═════ Records provided

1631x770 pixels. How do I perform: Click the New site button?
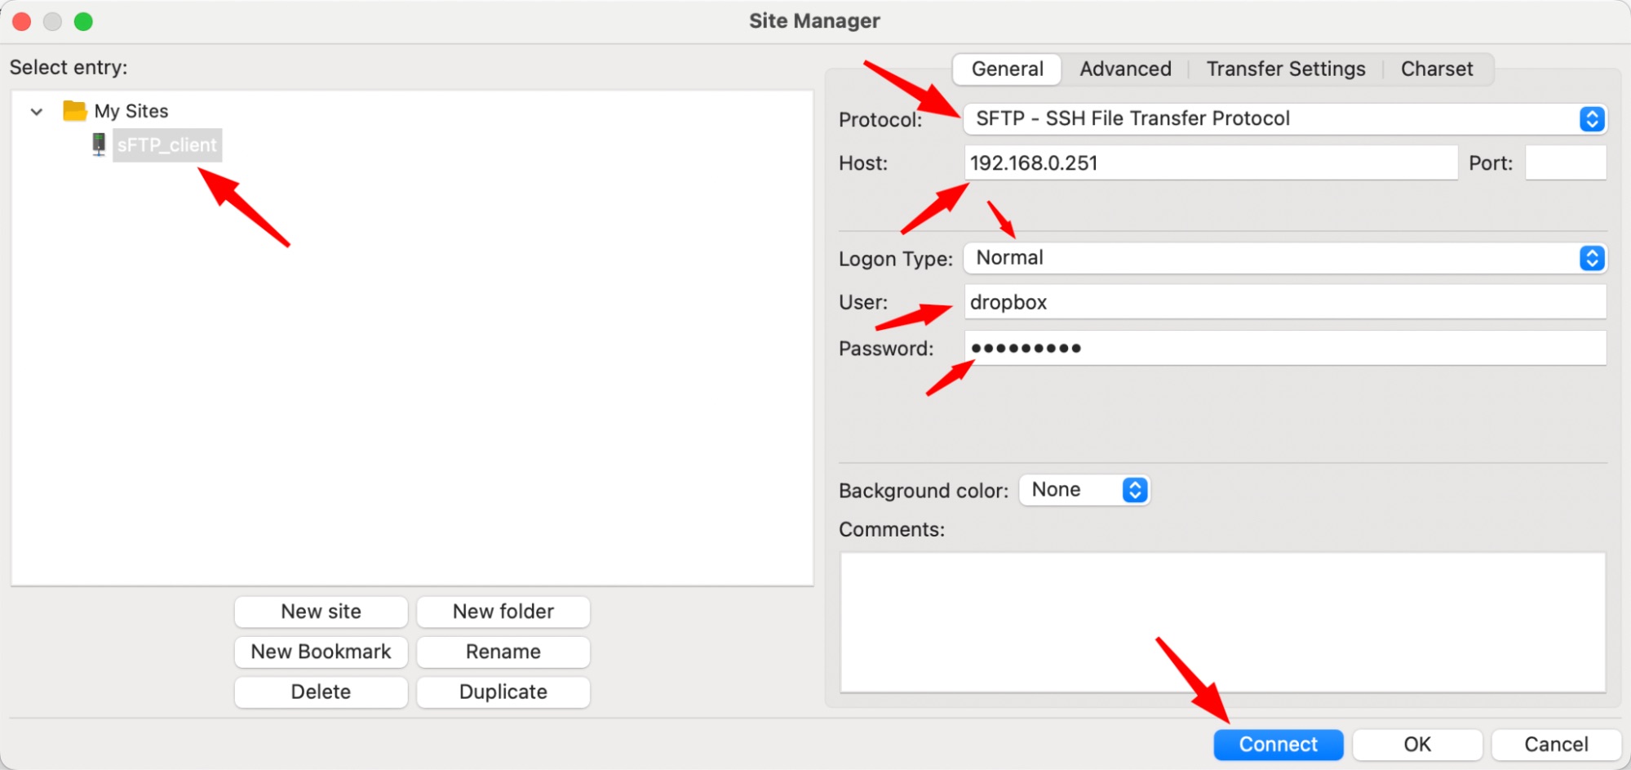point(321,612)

══════════
═════ Records provided

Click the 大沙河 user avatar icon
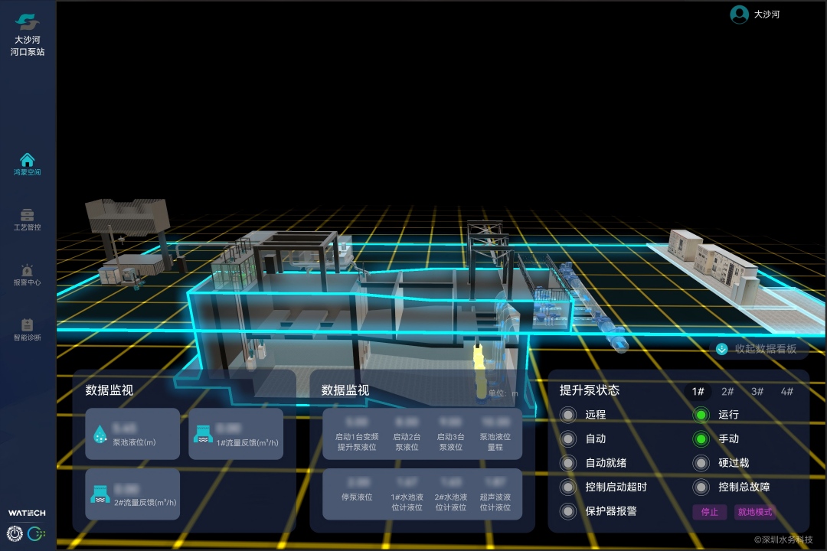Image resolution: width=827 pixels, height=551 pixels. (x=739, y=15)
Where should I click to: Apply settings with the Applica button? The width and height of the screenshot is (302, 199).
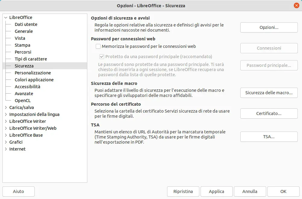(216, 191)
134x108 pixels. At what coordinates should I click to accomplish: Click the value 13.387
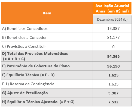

══════════
═════ Records provided

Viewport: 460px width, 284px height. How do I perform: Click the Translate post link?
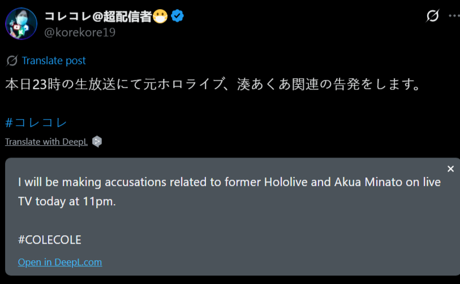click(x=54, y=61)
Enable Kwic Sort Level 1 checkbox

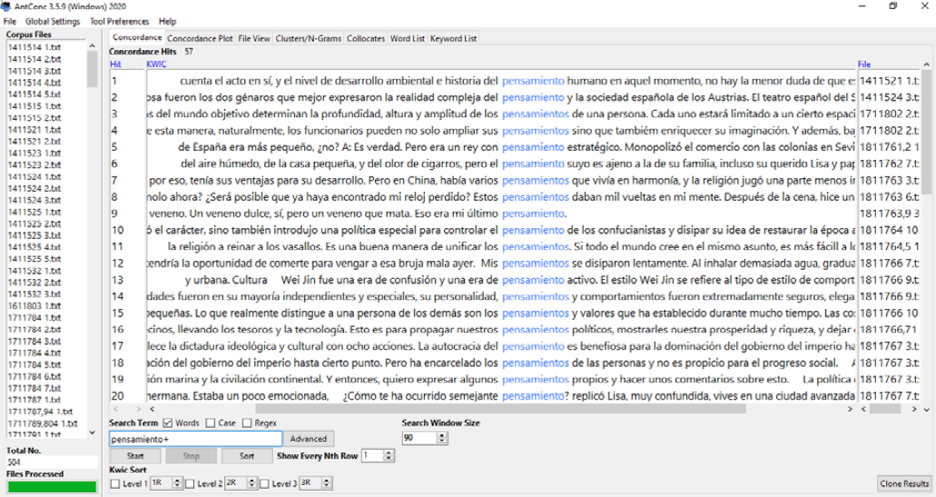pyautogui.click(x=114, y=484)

══════════

### Task brief:
An exact copy is needed. It runs from the line above containing "Where should I" down to the line containing "134x108 pixels. At", both included, with no pictures.

### Final answer:
Where should I click to: Apply settings with the Applica button? The width and height of the screenshot is (302, 199).
(216, 191)
134x108 pixels. At what coordinates should I click to accomplish: Click the value 13.387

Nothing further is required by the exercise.